Copy the records from the first line through the line containing "(x=456, y=11)", including both ends, and leave out the pictures.

DATA PROVIDED
-- -- --

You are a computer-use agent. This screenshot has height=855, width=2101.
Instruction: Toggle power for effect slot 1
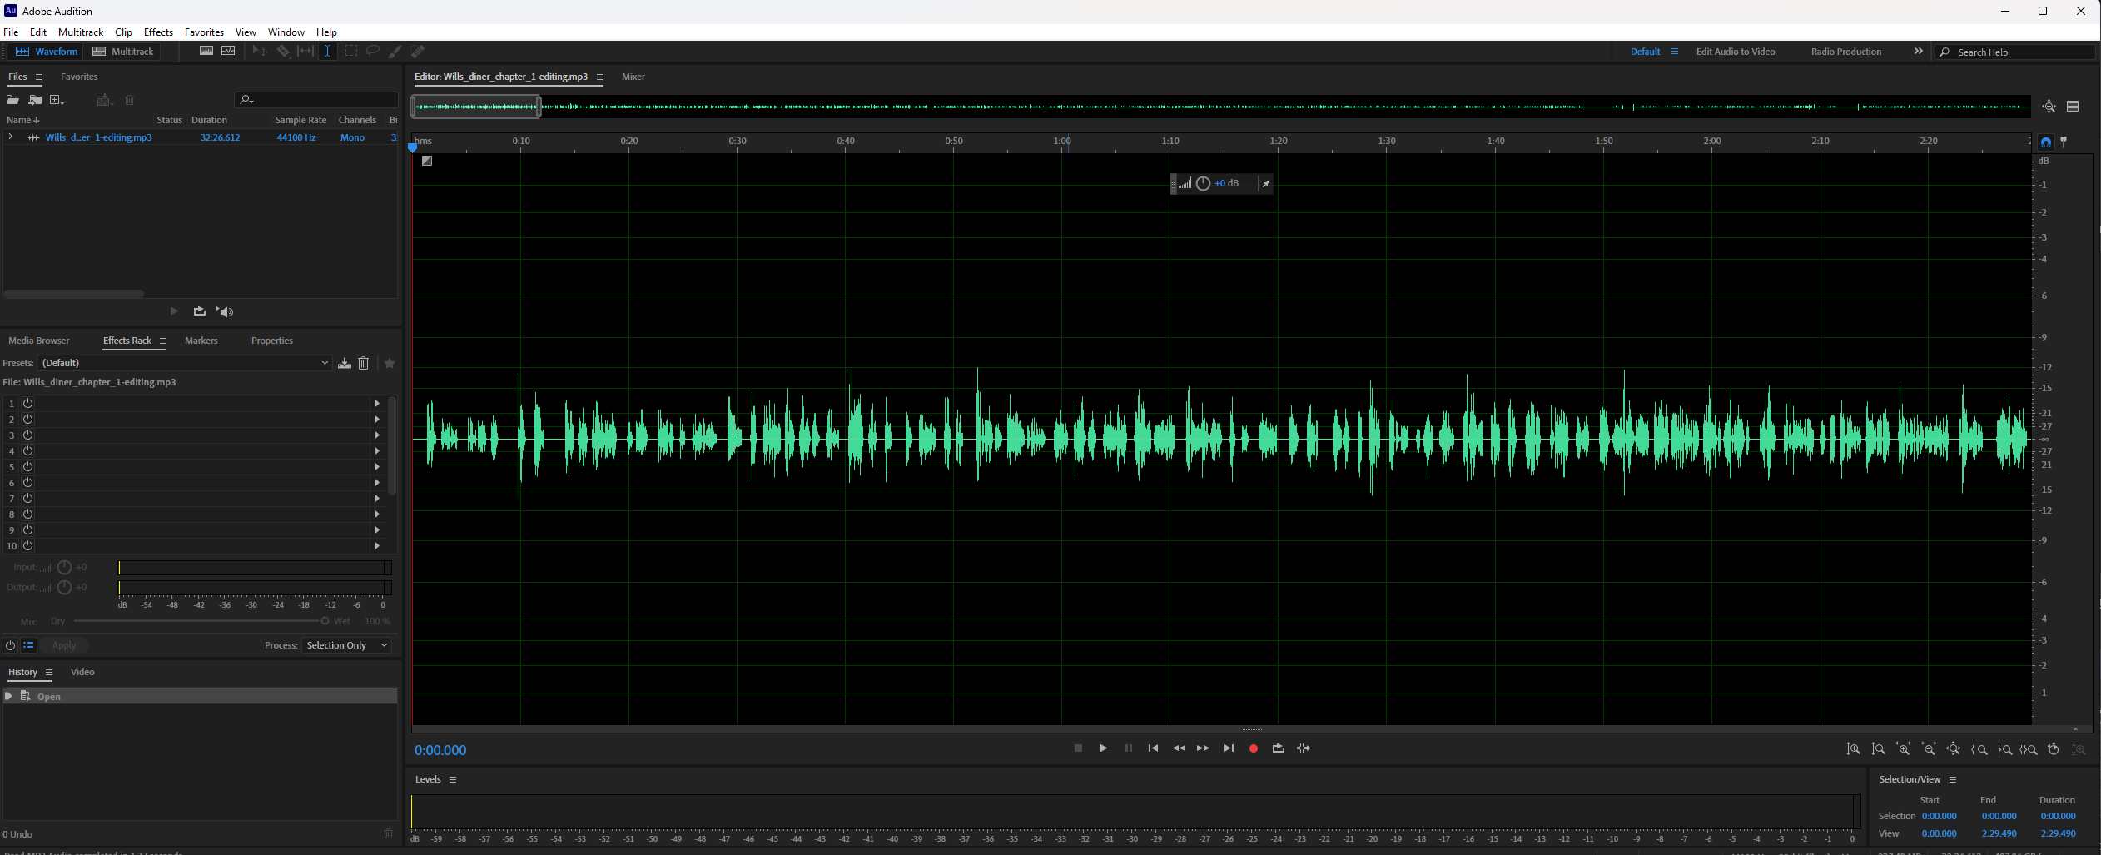[x=27, y=403]

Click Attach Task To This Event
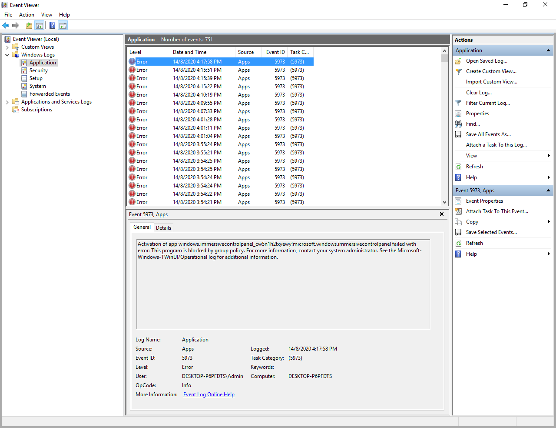(x=497, y=211)
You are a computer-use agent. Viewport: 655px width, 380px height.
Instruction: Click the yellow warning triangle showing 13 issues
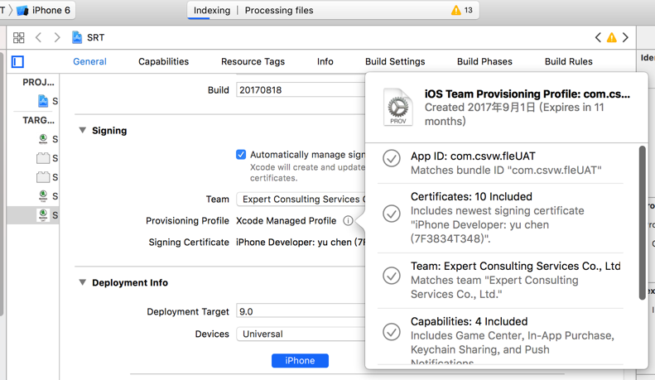(x=456, y=11)
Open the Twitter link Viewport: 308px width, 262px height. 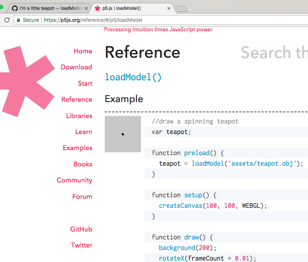pyautogui.click(x=82, y=245)
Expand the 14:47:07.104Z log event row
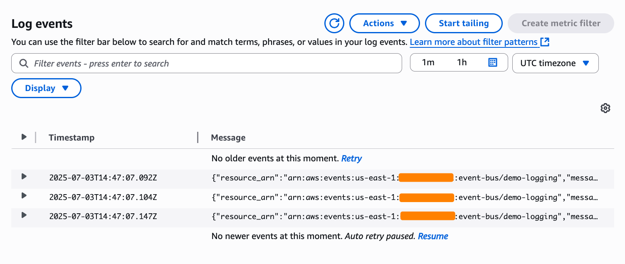The width and height of the screenshot is (625, 264). [x=24, y=196]
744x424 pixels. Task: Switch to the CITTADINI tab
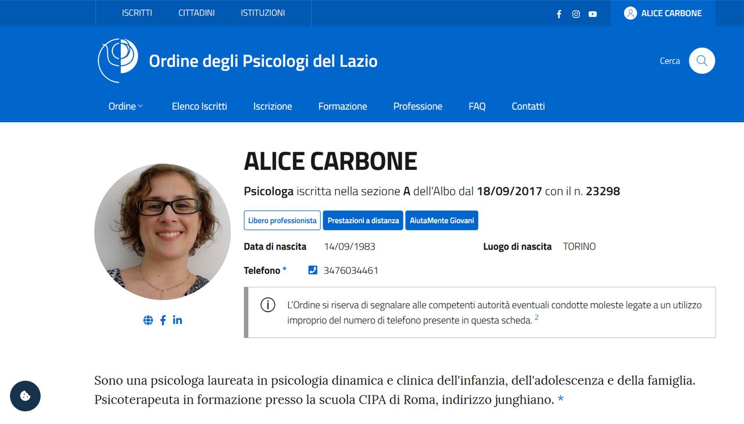pyautogui.click(x=196, y=13)
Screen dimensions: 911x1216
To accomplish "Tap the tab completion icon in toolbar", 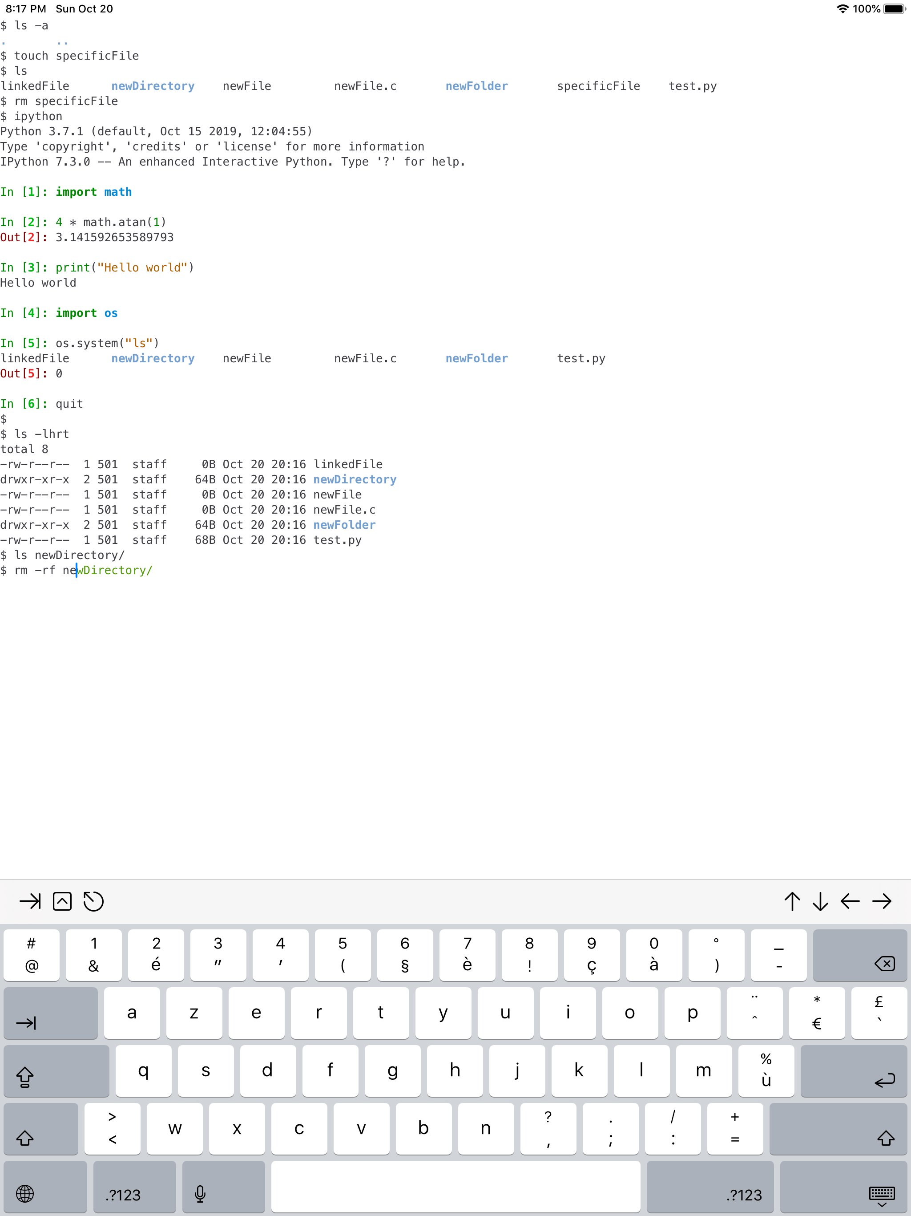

-- -- --

FULL SOLUTION
You are a computer-use agent. This screenshot has height=855, width=2101.
Instruction: Toggle power for effect slot 1
[x=27, y=403]

Click Attach Task To This Event
(x=497, y=211)
You are a computer-use agent. Viewport: 655px width, 380px height.
Instruction: Click the yellow warning triangle showing 13 issues
(x=456, y=11)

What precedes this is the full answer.